Best of all, I’ve lost 3 pounds by having a homemade fruit-and-yogurt smoothie for breakfast every day, and going to the gym with Mr. Angst three days a week. As for the latter, I always thought I preferred to go to the gym alone—get my stuff done by myself, not see anyone I know in case I did something stupid (like slip off the exercise ball like I did last night)—but going with Mr. Angst has been delightful, and I’m glad it’s working out for us. The former was just an attempt to get more dairy and fruit in my diet, but it appears to be working and I’m not going to knock it.

Meanwhile, I’ve managed to write a couple of interesting pages for The Task (ack, I am just starting to write) as well as started finishing my part of last semester’s journal issue. (This semester’s issue hits my plate in a week, though.) And I’m taking scheduled breaks from my computer (important since I’m at home most days) to sit on my couch and do my reading or just watch a little TV and play with the dog.

If I can keep this up all semester, I’ll be in good shape!

August 27th 2007

either i’m brilliant or completely off the wall

I’ve been working a little on The Task this morning, just running a few Westlaw searches, paging through some articles with some appropriate keywords, and I am a little surprised.

There’s not really much of anything written on what I want to write on.

I didn’t really go into Westlaw this morning intending to do a preemption check—The Task is flexible enough to change if I’m preempted. But now I’m dragging myself through the process of a preemption check because I’m frankly a little astonished. No one has thought to write something similar? No one has tried to draw the connection I’m hoping to draw?

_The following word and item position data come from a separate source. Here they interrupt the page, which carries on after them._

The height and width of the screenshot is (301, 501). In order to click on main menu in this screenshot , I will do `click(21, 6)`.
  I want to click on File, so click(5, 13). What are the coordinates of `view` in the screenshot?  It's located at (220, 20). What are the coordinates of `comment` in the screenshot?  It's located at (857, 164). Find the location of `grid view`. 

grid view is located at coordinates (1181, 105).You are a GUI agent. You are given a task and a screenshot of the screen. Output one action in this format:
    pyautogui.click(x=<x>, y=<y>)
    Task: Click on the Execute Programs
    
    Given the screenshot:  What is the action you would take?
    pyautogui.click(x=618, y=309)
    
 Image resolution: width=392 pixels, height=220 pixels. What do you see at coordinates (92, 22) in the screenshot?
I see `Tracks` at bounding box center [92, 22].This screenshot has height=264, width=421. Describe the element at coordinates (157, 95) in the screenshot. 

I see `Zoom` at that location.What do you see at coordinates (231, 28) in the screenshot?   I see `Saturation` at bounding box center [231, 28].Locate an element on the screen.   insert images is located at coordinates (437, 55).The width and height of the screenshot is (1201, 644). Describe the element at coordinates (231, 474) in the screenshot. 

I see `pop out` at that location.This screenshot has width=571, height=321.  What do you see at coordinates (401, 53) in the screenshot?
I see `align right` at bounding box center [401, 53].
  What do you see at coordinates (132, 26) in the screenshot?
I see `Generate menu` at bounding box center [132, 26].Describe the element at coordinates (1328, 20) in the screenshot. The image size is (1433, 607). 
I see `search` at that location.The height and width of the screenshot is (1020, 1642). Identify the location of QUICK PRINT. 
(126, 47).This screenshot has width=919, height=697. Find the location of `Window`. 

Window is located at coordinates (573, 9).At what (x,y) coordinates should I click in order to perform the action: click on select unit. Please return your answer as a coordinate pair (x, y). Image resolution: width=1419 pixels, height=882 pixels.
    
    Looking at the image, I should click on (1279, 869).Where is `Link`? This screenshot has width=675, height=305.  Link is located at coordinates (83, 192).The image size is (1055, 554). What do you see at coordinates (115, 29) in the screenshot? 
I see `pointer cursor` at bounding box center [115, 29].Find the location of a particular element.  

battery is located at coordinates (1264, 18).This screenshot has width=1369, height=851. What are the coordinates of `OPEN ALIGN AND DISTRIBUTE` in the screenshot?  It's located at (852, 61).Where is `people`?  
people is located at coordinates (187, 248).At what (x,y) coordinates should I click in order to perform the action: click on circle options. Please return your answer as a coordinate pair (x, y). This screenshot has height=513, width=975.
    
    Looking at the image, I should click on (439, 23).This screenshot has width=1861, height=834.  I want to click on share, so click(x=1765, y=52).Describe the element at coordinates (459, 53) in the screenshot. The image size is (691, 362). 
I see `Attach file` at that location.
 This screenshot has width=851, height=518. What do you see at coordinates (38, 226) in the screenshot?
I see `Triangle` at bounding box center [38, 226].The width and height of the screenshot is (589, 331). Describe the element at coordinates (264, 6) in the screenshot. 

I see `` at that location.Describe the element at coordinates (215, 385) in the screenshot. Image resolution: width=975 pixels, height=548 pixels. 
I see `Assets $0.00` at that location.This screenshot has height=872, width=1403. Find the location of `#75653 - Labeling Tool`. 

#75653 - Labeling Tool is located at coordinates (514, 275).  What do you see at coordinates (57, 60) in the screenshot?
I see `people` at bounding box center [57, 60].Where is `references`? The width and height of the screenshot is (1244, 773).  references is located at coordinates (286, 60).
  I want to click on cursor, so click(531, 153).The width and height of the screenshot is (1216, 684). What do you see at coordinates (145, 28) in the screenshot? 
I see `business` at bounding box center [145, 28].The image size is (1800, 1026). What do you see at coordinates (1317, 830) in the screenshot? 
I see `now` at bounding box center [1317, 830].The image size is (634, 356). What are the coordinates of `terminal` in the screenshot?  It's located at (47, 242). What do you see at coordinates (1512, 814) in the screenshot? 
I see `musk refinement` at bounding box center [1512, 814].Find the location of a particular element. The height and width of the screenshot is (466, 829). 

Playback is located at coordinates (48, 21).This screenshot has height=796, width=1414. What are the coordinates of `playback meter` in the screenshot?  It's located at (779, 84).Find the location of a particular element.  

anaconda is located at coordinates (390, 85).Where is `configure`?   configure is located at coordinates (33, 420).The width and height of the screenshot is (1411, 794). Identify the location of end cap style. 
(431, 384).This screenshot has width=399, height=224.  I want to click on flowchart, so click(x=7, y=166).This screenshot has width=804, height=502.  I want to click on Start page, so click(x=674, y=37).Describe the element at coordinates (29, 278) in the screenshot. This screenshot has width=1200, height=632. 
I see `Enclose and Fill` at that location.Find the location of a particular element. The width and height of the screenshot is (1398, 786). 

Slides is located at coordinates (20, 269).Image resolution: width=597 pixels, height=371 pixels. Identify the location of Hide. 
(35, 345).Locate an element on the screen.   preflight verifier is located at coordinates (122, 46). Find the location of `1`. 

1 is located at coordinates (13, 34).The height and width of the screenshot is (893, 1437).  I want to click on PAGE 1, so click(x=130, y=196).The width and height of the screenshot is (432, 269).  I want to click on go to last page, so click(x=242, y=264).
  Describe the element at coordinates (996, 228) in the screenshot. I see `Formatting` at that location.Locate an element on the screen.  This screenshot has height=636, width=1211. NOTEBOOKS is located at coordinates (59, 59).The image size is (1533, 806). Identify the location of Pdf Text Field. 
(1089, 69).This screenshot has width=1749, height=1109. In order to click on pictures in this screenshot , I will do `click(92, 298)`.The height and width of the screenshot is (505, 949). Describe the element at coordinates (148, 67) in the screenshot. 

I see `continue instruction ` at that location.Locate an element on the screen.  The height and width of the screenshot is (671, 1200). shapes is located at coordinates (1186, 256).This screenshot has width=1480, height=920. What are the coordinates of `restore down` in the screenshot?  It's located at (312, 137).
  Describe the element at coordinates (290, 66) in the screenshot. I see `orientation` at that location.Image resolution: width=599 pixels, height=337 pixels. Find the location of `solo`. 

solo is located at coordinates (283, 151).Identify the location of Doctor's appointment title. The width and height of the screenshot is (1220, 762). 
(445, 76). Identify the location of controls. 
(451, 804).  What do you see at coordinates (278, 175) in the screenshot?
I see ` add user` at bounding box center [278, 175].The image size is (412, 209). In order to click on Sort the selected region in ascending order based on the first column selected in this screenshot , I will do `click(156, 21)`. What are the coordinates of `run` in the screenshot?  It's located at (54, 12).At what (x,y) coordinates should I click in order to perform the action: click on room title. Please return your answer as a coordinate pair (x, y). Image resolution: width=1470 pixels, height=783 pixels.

Don’t get me wrong—this is great! It means that, if I can get this thing pounded out, it’ll be fresh, current, and unchallenged. But it also means there’s not a lot out there for me to model my work on, no one whose footsteps I can follow. That’s daunting, folks. The Task just got a little more interesting, though.

August 15th 2007

entering nerd land

Just as I finish up (mostly) one task, I take on another. The new task is perhaps nerdier than the one I just completed, and calling it a task is really misleading, since it’s not the sort of thing that just gets done. I’ll be working on it for the next year or so. For now, though, the task (or, The Task, as I think I’ll start referring to it) basically consists of reading a bunch of stuff I don’t know much about in preparation for writing something that will hopefully end up being really cool. I have some leisure time now, so I think tomorrow I’ll be a REAL nerd and take some of this reading material with me when I go get a pedicure. See, you can be a nerd and girly at the same time!